** Extracted data **

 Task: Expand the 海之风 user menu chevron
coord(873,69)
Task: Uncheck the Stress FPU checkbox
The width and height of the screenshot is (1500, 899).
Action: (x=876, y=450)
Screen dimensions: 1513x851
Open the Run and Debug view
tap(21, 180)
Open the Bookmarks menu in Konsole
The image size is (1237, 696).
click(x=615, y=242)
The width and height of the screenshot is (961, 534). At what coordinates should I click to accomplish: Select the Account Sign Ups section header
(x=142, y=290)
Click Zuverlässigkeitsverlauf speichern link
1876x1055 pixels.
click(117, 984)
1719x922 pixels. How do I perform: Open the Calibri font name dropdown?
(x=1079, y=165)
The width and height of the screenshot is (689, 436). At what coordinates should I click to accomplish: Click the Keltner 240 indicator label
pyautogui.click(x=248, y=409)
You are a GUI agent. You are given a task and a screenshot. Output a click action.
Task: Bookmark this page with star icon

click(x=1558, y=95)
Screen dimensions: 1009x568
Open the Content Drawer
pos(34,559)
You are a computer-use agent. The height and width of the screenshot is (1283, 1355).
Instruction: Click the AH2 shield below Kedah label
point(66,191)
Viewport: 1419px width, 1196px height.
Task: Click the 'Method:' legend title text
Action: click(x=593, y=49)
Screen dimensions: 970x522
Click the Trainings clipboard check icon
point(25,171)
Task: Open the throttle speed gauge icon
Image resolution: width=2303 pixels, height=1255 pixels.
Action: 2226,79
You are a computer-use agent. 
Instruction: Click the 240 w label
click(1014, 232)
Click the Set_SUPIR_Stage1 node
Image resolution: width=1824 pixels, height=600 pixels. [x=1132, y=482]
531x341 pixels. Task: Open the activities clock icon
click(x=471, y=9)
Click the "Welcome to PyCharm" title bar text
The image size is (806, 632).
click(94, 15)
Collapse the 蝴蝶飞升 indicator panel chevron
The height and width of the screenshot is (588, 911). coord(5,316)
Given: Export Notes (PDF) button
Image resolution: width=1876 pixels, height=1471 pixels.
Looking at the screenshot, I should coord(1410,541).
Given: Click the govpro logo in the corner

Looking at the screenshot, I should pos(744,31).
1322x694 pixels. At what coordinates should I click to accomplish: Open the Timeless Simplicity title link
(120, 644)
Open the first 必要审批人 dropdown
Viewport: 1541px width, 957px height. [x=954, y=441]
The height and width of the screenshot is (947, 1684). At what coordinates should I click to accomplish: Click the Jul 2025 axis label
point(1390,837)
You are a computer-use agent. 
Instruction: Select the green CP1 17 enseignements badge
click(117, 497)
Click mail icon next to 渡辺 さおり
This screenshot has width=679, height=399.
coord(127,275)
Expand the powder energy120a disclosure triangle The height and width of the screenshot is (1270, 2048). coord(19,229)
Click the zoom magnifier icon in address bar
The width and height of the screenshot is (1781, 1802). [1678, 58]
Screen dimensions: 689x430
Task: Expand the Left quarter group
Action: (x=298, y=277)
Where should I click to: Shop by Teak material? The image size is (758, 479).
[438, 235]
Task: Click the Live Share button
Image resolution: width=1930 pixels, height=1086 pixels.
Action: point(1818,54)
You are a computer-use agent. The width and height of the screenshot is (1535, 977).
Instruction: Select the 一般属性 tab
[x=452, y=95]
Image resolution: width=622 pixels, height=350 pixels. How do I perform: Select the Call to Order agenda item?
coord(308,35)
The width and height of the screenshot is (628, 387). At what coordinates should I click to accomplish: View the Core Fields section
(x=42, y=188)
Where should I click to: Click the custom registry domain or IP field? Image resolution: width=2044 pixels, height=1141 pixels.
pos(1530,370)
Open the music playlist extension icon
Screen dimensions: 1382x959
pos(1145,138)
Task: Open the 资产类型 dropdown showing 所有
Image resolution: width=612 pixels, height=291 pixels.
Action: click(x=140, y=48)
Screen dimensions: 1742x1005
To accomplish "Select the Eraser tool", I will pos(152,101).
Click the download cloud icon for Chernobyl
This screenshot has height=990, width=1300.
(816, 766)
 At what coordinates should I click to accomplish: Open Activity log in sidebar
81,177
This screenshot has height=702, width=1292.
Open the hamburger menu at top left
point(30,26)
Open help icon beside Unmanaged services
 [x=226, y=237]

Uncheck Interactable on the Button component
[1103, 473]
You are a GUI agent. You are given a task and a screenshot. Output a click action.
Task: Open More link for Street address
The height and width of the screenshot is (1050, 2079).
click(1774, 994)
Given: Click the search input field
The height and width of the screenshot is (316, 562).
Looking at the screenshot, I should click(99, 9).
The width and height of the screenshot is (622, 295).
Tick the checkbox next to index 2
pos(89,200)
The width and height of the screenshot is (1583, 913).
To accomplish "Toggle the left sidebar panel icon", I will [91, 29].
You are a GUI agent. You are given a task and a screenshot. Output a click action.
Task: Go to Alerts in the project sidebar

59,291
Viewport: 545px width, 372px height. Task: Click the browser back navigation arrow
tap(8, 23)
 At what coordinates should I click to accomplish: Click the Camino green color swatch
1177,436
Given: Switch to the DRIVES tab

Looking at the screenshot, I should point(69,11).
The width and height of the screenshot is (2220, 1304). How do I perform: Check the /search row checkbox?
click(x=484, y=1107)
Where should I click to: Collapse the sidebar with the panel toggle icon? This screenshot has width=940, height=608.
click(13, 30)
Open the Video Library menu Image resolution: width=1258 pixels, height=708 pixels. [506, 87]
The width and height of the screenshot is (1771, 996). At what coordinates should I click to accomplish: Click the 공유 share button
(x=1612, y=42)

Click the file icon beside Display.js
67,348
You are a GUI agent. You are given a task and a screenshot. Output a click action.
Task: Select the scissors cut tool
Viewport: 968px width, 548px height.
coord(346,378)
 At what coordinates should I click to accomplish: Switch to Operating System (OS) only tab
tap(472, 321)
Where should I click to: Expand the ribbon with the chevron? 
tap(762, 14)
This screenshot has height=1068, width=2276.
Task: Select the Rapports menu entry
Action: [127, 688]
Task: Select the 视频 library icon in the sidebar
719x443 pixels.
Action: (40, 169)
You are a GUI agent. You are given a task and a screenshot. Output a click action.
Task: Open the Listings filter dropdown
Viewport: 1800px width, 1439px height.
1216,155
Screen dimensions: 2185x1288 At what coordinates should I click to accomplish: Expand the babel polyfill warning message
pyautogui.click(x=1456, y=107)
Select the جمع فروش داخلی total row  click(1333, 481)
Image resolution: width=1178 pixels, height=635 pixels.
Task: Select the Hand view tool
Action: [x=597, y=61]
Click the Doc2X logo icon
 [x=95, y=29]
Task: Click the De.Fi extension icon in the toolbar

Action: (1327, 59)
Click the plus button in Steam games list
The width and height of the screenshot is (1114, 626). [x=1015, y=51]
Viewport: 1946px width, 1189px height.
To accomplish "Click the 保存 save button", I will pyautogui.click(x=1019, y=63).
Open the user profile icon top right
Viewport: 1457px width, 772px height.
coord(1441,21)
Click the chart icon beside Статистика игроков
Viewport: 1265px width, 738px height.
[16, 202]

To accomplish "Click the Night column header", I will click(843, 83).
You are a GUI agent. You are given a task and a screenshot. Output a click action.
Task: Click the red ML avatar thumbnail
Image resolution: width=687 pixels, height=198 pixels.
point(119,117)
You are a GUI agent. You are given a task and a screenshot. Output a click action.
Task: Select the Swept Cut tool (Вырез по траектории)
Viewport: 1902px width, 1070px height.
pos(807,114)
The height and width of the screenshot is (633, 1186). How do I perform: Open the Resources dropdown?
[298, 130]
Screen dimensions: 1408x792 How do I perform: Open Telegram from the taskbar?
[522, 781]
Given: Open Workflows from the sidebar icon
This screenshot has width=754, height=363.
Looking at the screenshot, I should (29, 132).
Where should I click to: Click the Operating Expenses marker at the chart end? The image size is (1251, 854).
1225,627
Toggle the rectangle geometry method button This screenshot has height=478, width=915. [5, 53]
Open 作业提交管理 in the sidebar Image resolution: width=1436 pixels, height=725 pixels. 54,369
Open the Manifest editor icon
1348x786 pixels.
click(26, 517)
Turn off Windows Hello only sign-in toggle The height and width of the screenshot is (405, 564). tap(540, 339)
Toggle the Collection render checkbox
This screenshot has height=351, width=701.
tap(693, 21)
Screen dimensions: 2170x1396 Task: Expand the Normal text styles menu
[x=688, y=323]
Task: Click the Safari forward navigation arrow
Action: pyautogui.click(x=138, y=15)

** Your task **
The response should consist only of the lines from the one containing "This screenshot has width=754, height=363." to the end of the material above, both included.

** Reply to the exercise **
This screenshot has width=754, height=363.
Looking at the screenshot, I should (29, 132).
Where should I click to: Click the Operating Expenses marker at the chart end? The image size is (1251, 854).
1225,627
Toggle the rectangle geometry method button This screenshot has height=478, width=915. [5, 53]
Open 作业提交管理 in the sidebar Image resolution: width=1436 pixels, height=725 pixels. 54,369
Open the Manifest editor icon
1348x786 pixels.
click(26, 517)
Turn off Windows Hello only sign-in toggle The height and width of the screenshot is (405, 564). tap(540, 339)
Toggle the Collection render checkbox
This screenshot has height=351, width=701.
tap(693, 21)
Screen dimensions: 2170x1396 Task: Expand the Normal text styles menu
[x=688, y=323]
Task: Click the Safari forward navigation arrow
Action: pyautogui.click(x=138, y=15)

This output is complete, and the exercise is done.